Report each line in the listing below that contains the string "dimensions", treating uppercase and lowercase letters as distinct.

-- start of Data supplied --

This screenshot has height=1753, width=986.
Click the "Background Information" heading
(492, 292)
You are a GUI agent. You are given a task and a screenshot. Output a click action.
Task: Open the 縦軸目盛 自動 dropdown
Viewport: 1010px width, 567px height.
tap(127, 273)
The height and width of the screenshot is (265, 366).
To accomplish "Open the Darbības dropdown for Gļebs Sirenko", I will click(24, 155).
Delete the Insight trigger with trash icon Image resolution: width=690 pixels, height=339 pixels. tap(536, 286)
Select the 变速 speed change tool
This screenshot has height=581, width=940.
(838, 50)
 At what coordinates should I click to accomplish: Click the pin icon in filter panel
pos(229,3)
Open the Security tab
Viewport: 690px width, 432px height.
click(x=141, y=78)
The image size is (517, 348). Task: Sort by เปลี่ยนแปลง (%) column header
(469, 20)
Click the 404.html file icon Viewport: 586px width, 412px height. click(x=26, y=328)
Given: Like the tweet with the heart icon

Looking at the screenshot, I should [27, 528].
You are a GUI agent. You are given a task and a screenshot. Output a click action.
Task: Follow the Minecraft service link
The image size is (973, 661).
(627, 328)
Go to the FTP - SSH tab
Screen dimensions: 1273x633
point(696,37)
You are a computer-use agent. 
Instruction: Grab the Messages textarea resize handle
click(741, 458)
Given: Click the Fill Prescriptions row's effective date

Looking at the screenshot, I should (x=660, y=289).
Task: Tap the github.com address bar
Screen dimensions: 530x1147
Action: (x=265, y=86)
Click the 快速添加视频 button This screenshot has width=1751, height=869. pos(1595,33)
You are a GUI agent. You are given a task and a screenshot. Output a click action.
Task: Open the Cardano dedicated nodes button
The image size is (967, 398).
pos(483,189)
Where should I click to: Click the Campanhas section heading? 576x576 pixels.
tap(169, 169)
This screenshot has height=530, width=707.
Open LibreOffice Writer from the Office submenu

-- end of Data supplied --

Finished exercise:
Screen dimensions: 1273x633
Screen dimensions: 530x1147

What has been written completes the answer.